> [What you should do] Out of the data below, copy every line with the string "icon".
———
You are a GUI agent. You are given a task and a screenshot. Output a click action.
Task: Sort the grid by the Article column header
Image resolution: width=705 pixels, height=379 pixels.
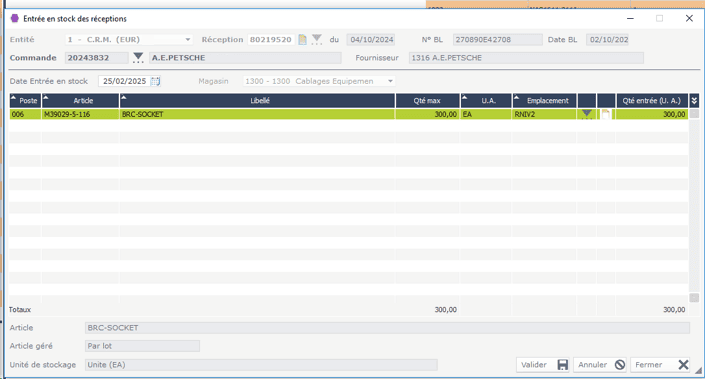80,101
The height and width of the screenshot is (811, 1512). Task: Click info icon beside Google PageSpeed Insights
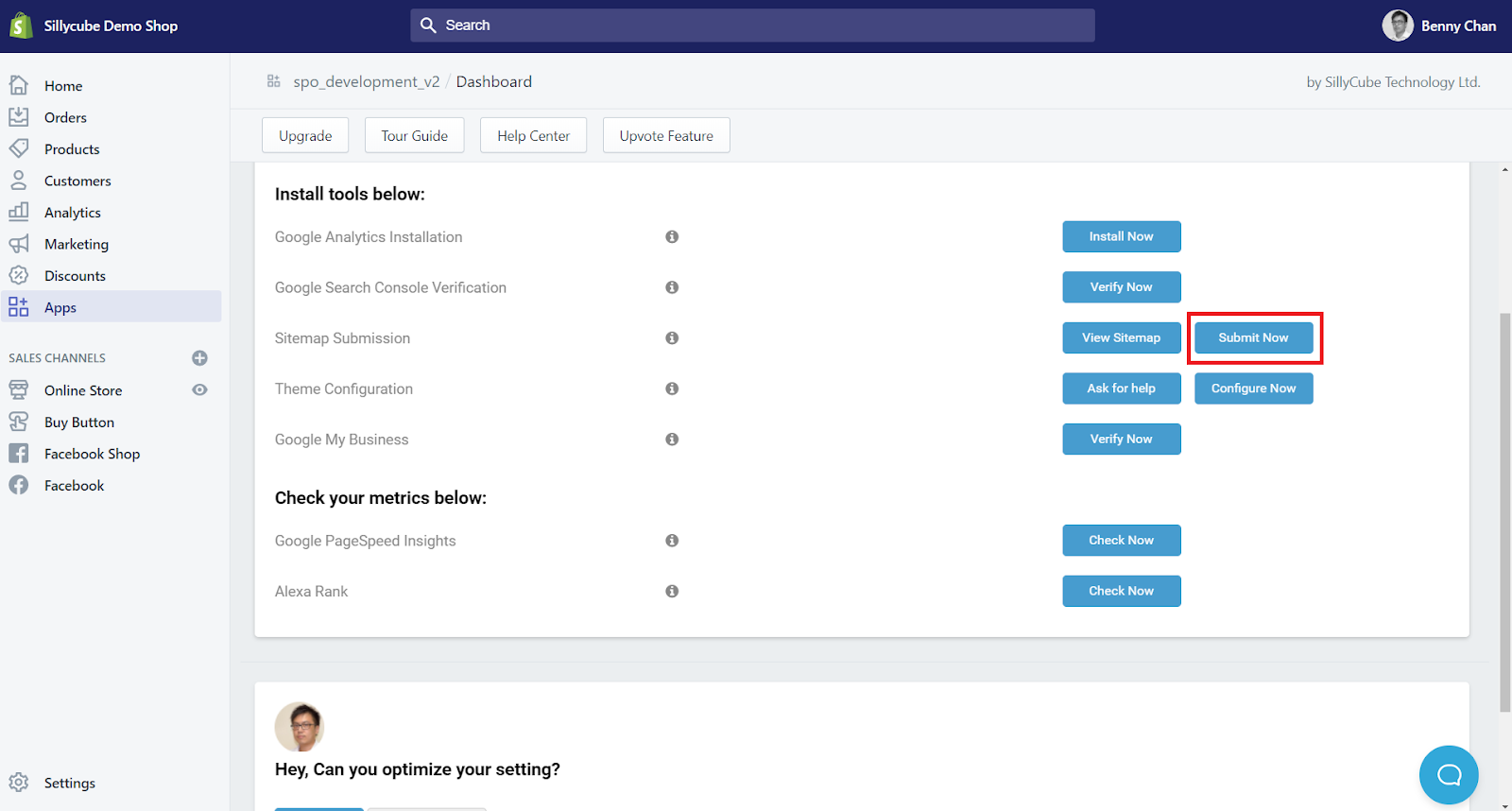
———
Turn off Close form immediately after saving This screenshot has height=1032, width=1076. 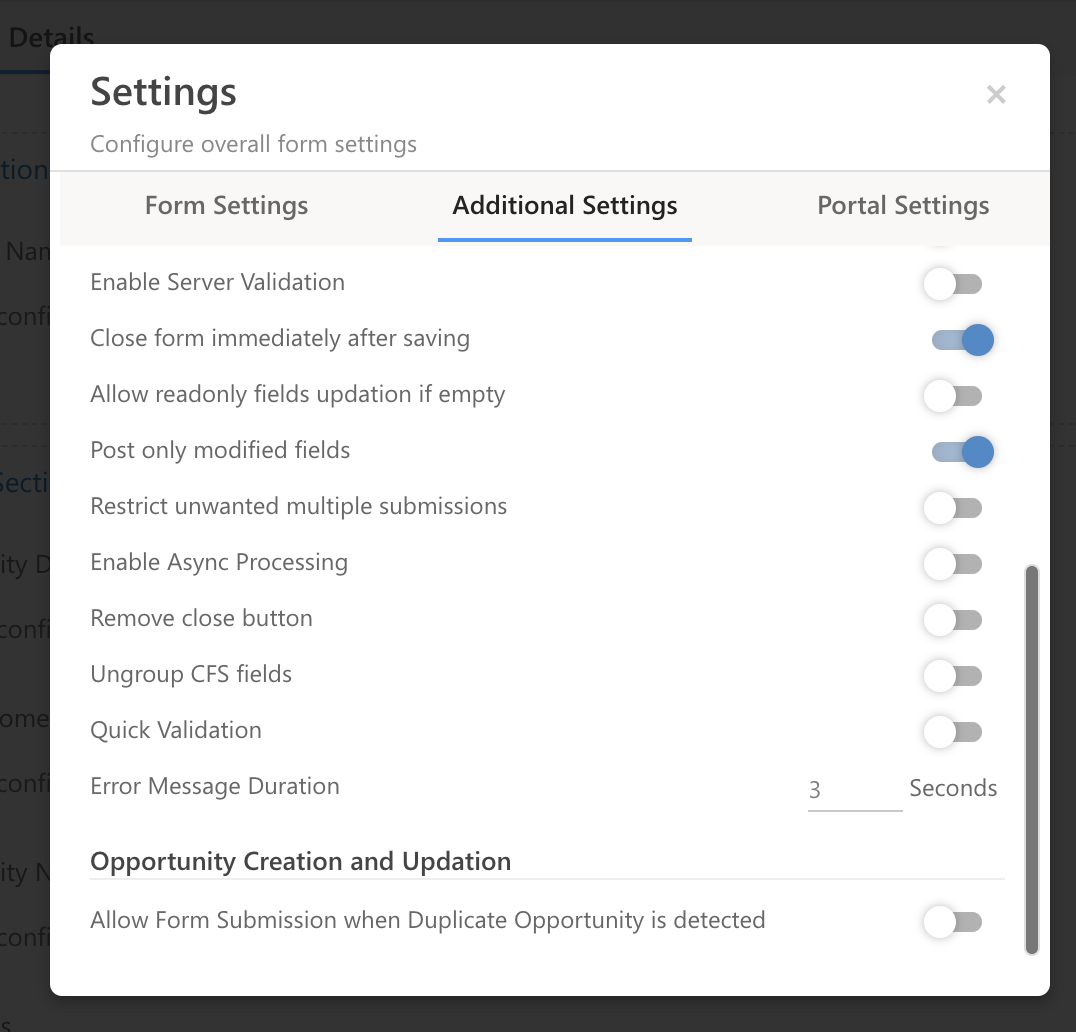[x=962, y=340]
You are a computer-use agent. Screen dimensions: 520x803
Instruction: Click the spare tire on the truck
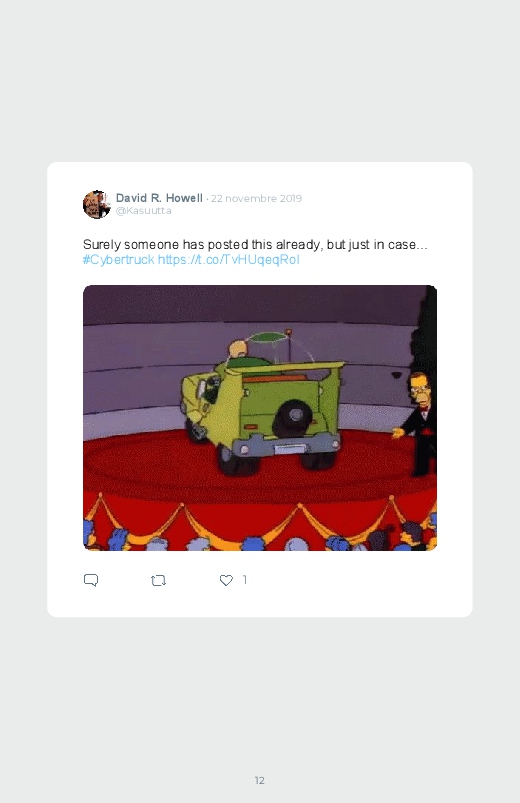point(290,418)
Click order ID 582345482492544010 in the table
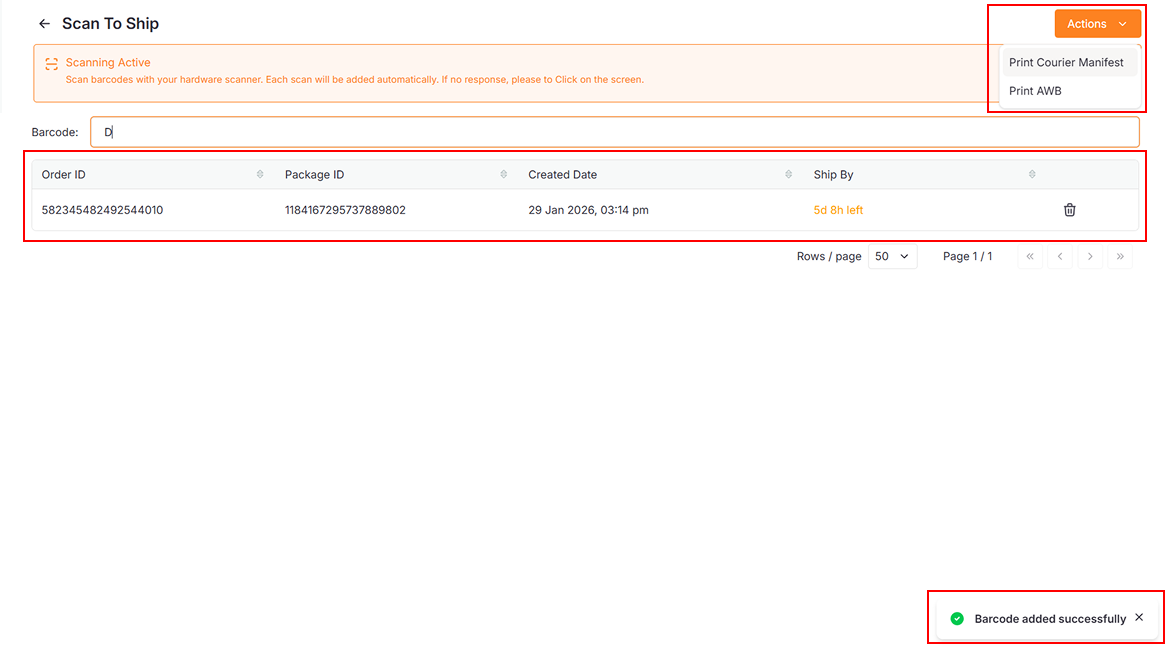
———
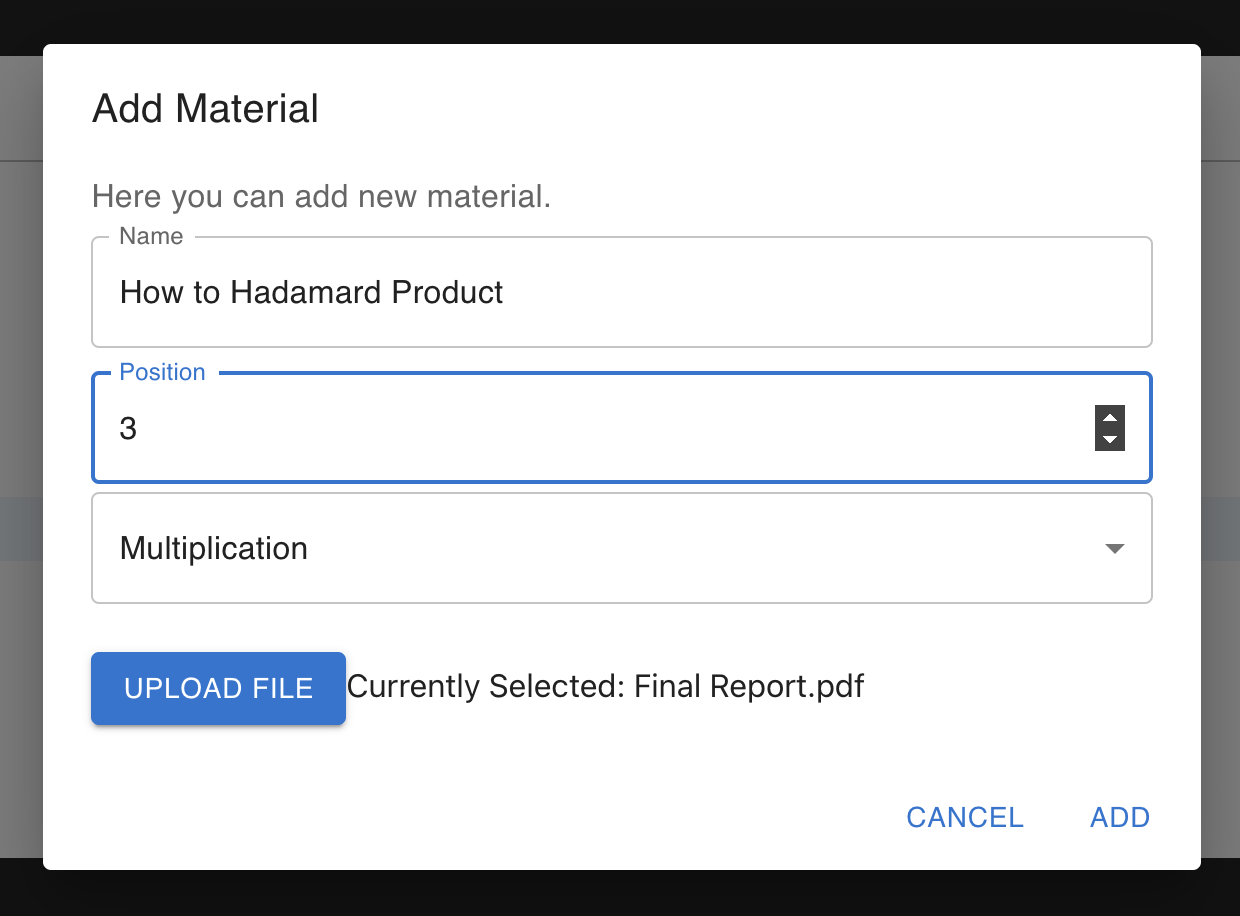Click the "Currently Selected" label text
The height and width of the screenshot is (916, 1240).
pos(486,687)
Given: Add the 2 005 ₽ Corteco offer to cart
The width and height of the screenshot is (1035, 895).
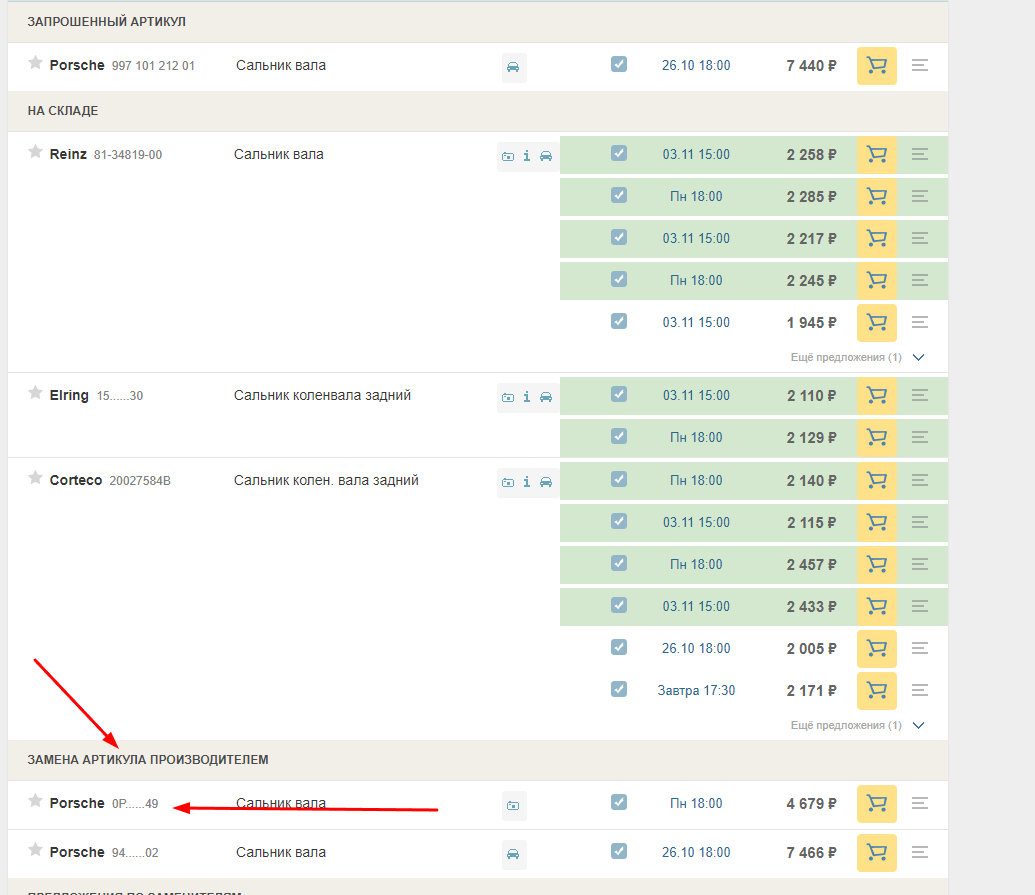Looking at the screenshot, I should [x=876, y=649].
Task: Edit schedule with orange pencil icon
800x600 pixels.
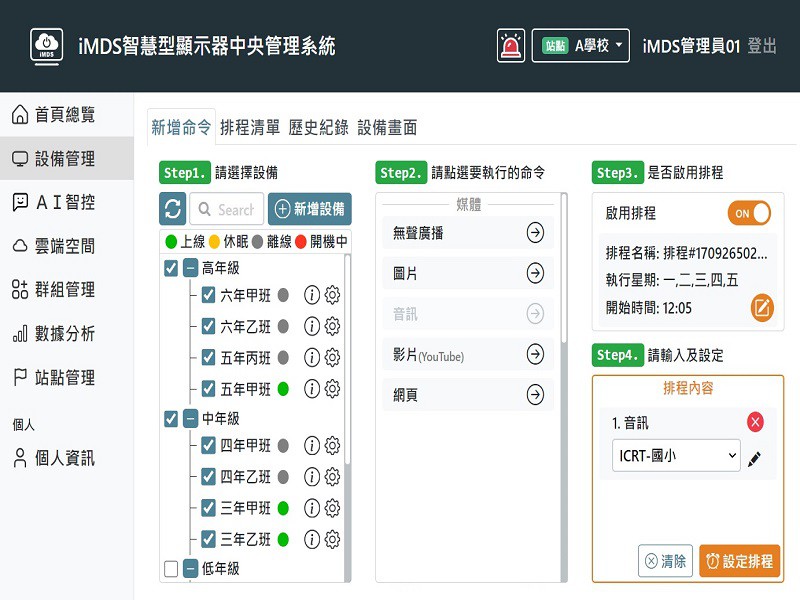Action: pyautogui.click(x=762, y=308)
———
> [Exercise solution]
The height and width of the screenshot is (811, 1512). Task: Click info icon beside Google PageSpeed Insights
Task: Edit schedule with orange pencil icon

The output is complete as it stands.